- Supplied material:
· · · ·

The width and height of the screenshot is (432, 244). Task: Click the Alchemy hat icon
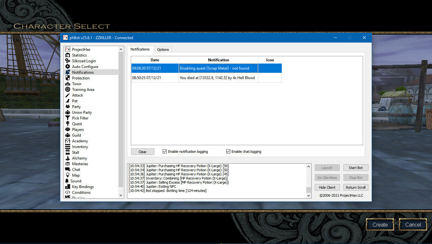coord(67,158)
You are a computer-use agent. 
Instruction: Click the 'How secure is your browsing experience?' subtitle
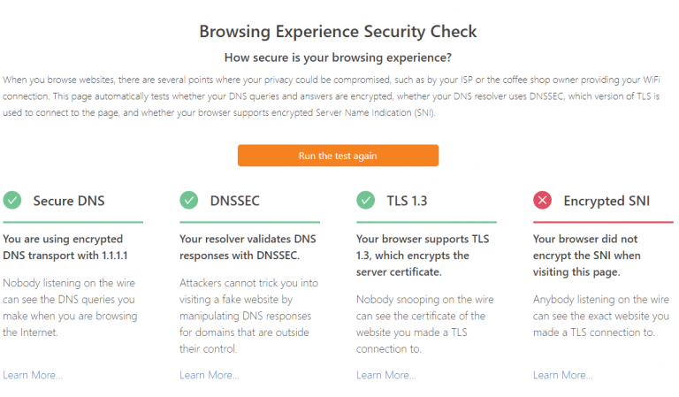338,58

· · · ·

- Direction: Please repeat the records above word for word, leaving out the pictures.

- Task result:
The width and height of the screenshot is (432, 244). Task: Click the Alchemy hat icon
coord(67,158)
You are a computer-use agent. 
Instruction: Click the 'How secure is your browsing experience?' subtitle
338,58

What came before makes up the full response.